Although the department had long resisted compliance with prior remedial orders, the Court repeatedly referred to the conditional features of the order. A plurality of the Court, speaking through Justice Brennan, described the one-for-one promotional requirement — in effect, a 50 percent selection rate — as “flexible, waiva-ble, and temporary in application,”
and “hedged about with specific qualifying measures designed to prevent any unfair impact that might arise from rigid application.”
The plurality concluded that “the District Judge properly balanced the individual and collective interests at stake, including the interests of the white troopers eligible for promotion, in shaping this remedy.”
Justice Powell, concurring, noted that the “District Court’s order contains significant elements of flexibility and fairness,” and pointed out that the impact of the order on nonvictim employees “is likely to be relatively diffuse.”
Justice Stevens, also concurring, reiterated that the “District Court’s task in each case is to ‘be guided by equitable principles. Traditionally, equity has been characterized by a practical flexibility in shaping its remedies and by a facility for adjusting and reconciling public and private needs.’ ”
Together, these decisions insist that Title VII remedies are to be designed and enforced with appropriate attention to the interests of nonvictim employees — in the words of this court, “with care to see that they wound as little as possible.”
The need for flexible enforcement of employment goals is at its maximum when the legitimate interests of third-party employees are at stake.
Here, when the District Court saw that the promotional goals of its final order might not be realized in a timely fashion — for reasons involving no bad faith on the part of the governmental defendant — it was obliged to countenance some delay in their attainment before it could adopt additional remedial measures that would increase the burden to be borne by other employees whose opportunities for promotion had already been significantly
curtailed during the long journey toward nondiscriminatory employment.
V.
We reverse the District Court’s 1984 order, to the extent that it requires the placement of a class member in the position of head offset pressman in GPO’s offset printing section.
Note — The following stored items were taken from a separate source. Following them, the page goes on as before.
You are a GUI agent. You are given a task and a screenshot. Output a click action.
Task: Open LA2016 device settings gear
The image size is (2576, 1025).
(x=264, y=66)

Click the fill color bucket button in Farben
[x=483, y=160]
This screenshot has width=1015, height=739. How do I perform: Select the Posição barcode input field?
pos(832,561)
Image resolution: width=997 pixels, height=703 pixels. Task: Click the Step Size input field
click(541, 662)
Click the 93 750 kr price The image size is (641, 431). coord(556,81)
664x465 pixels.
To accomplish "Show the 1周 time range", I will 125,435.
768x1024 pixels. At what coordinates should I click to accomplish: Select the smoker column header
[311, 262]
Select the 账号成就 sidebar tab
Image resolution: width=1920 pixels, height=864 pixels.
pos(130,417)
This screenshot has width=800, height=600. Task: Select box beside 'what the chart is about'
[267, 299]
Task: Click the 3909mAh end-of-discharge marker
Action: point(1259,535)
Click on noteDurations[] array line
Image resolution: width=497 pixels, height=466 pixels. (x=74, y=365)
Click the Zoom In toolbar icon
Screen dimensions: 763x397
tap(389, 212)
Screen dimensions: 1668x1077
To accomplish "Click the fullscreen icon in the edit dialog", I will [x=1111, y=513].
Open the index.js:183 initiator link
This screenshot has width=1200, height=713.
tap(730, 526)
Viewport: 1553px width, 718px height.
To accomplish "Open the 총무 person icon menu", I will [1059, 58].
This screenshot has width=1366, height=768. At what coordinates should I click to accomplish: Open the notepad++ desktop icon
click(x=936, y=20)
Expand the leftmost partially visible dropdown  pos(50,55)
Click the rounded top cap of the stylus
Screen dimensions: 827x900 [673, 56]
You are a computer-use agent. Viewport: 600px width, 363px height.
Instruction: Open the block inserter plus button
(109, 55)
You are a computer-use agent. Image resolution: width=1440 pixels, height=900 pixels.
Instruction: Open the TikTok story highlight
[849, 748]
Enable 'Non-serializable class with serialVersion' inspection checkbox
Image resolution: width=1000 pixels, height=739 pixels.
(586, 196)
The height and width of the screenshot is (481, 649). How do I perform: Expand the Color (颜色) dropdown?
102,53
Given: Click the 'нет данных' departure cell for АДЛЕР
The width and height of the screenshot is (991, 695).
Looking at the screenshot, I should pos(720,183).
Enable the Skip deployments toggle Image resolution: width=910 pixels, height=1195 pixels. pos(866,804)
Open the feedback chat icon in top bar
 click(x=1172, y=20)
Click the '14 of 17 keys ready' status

Our decision to do so stems solely from the court’s failure to give adequate weight to interests of third parties affected by the order — a concern expressed by this court on its 1982 review of the District Court’s 1981 order, and a function mandated by recent Supreme Court precedent. The District Court’s evident commitment to providing the plaintiff class effective and expeditious relief meets with our wholehearted approval so long as its effec-tuation duly regards the full range of obligations to be accommodated in the crafting of Title VII remedies.
We thus encourage the District Court to explore such alternative forms of relief as might prove to be necessary and appropriate. For example, that court’s 1984 order requests information on the prospects of modifying GPO’s subcontracting arrangements to expand employment opportunities for all GPO employees.
This step, if economically feasible, might serve admirably to reconcile the interests of the plaintiff class and nonmember employees. Should delay in achieving the promotional goals of the 1981 order become excessive, a formal modification of the remedial timetable, undertaken in light of the actual rate of job turnover and the competing interests of other employees, might be warranted. While we express no view on the particulars of such alternatives, they do manifest a proper regard for the welfare of all GPO employees, and perhaps an appropriate exercise of the District Court’s remedial authority in this case.
Order reversed in part and case remanded.